Earth Notes: On Website Technicals (2017-06)

Updated 2024-03-30.

Tech updates: CDN revoked, structured data, 10 years old, XML sitemap at long last and lastmod, HTML5 conformance, PageSpeed.

Kicking off a series of notes on tech issues arising from creating and extending the EOU "Earth Notes" site. From HTML5 conformance to EOU's 10th birthday!

2017-06-30: Check My Links and PageSpeed

In the auto-generated Historical Stats page I found not only some dead external links, but also an uncorrected bad internal link to the related live auto-generated data page (no '_' prefix added), all of this prompted by playing with the Check My Links Chrome extension.

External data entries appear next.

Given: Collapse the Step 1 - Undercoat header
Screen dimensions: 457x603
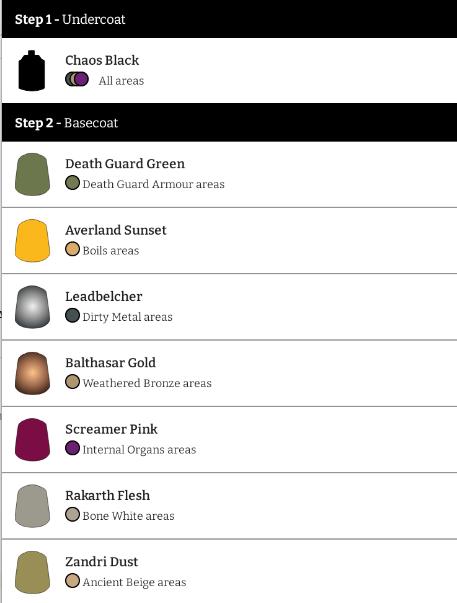Looking at the screenshot, I should point(229,19).
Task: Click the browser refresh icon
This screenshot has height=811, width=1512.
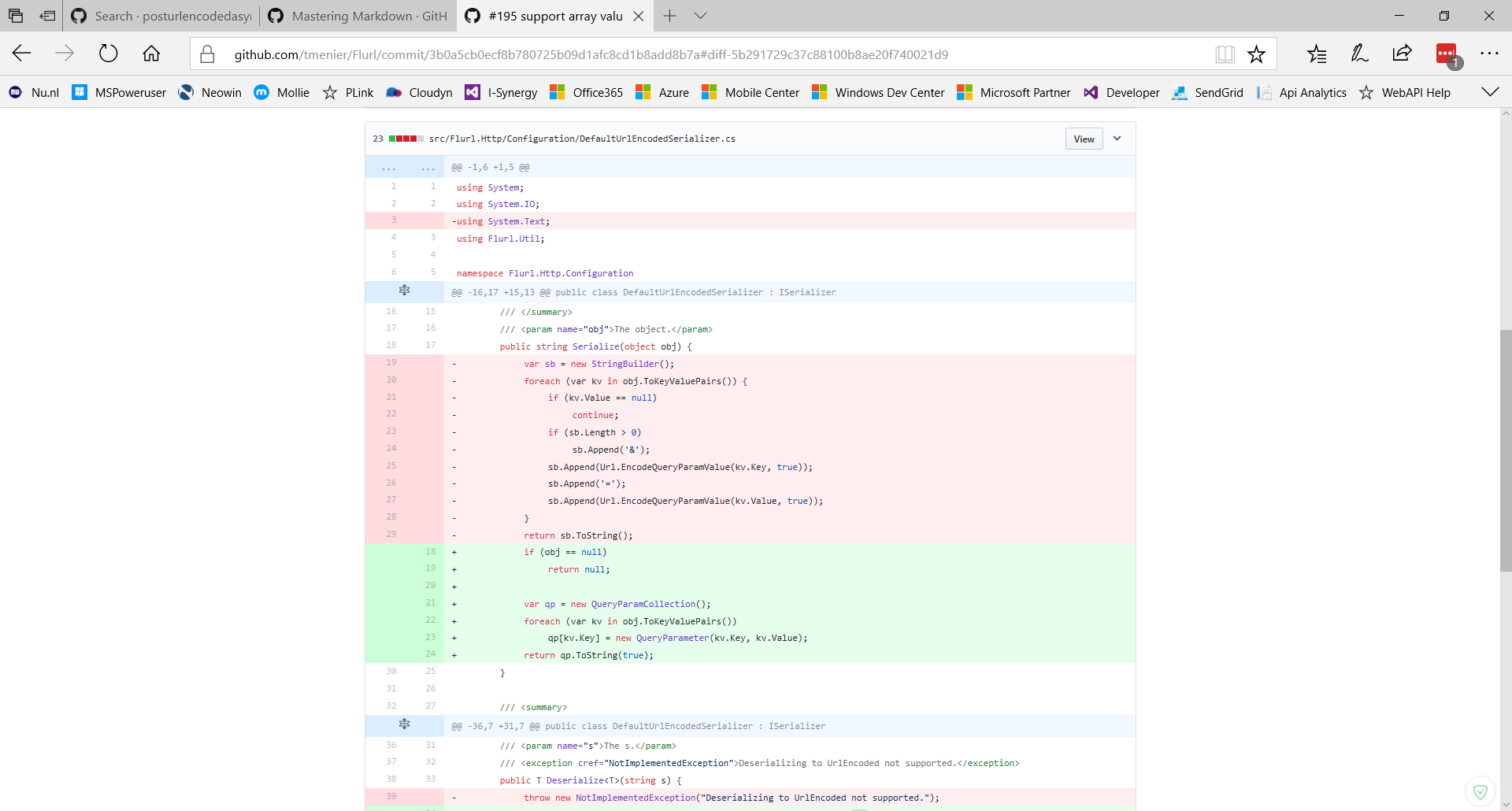Action: [x=108, y=54]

I have killed off a number of dead links and removed some redirections (eg where the external site has moved to https://) with this tool. Much much nicer than the linkchecker tool in terms of interactivity, and ability to check all https links.

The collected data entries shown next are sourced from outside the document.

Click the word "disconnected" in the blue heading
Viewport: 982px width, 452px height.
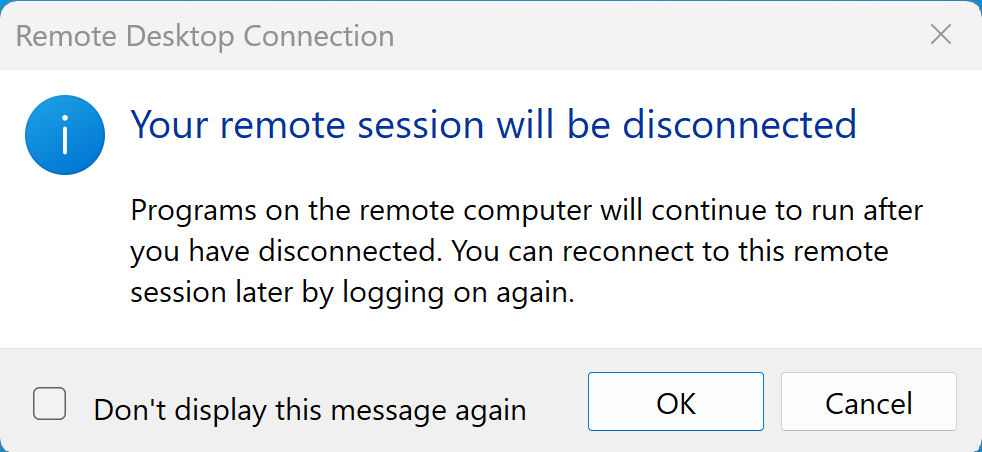pyautogui.click(x=739, y=125)
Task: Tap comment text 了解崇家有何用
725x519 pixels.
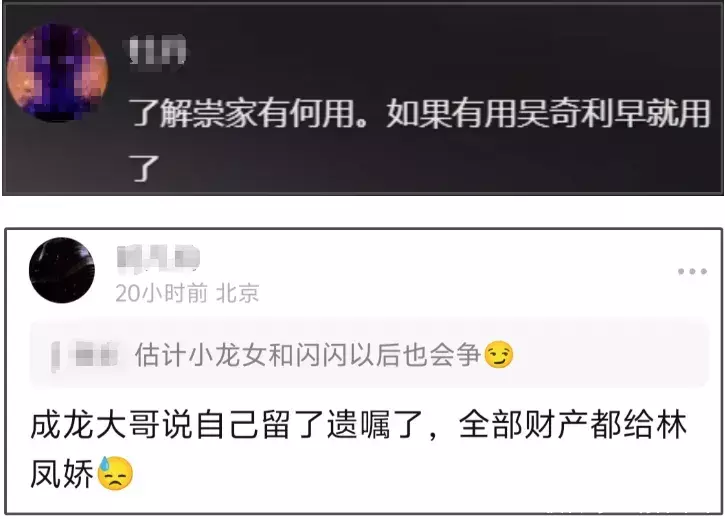Action: coord(242,113)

(2017-12-31: this tool has proven very useful and robust, and I usually run it over any page I am doing other incremental maintenance on, if I am not in a dreadful hurry. I have just given it a 4-star rating with the comment "Suggestion: it would be nice to have a "take me to the first bad or redirecting link" button, since sometimes a pale green can be hard to spot on a busy page, for example!")

PageSpeed Apache Module

While avoiding important stuff that I should be doing, I came across Google's PageSpeed Module (for Apache 2.2 in my case) that appears to dynamically optimise (eg minify) pages and other objects as they are served, sometimes tuned to the particular browser requesting the object. However, given the limited resources (especially memory) for my RPi server, and the more subtle reported problems that this module can induce, and the fact that this site's pages are getting up to 100/100 on PageSpeed anyway, I think I'll give this a miss for now.

Prefetch No-go

Even with just 'prefetch' as set up a few days ago the icons file seems to be competing with more important traffic on Chrome, using an extra connection on the server, and not making a significant difference to page speed. So it's off again.

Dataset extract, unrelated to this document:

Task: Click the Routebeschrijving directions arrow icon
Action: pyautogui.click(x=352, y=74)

2017-06-25: HTML5 Fixes Done

HTML5 fixes finished in the wee hours. I have re-adjusted the makefile this time to batch test all the main (www) pages in one go, along with one sample mobile page version to catch wrapping errors, since checking ~140 pages barely takes longer than checking one.

Tweaked a few page descriptions to a better length, and moved some key words nearer the start of their pages' titles.

I have added a (low-priority) 'prefetch' header link for the Share42.com social sharing buttons sprite for desktop pages to try to ensure that on first load the page top navigation can render a little quicker given that it contains a copy of those sharing buttons. (The sprite file is invisible to the browser's preloader otherwise.) In earlier testing 'preload' seemed to be too high a priority and this file was out-competing more important content.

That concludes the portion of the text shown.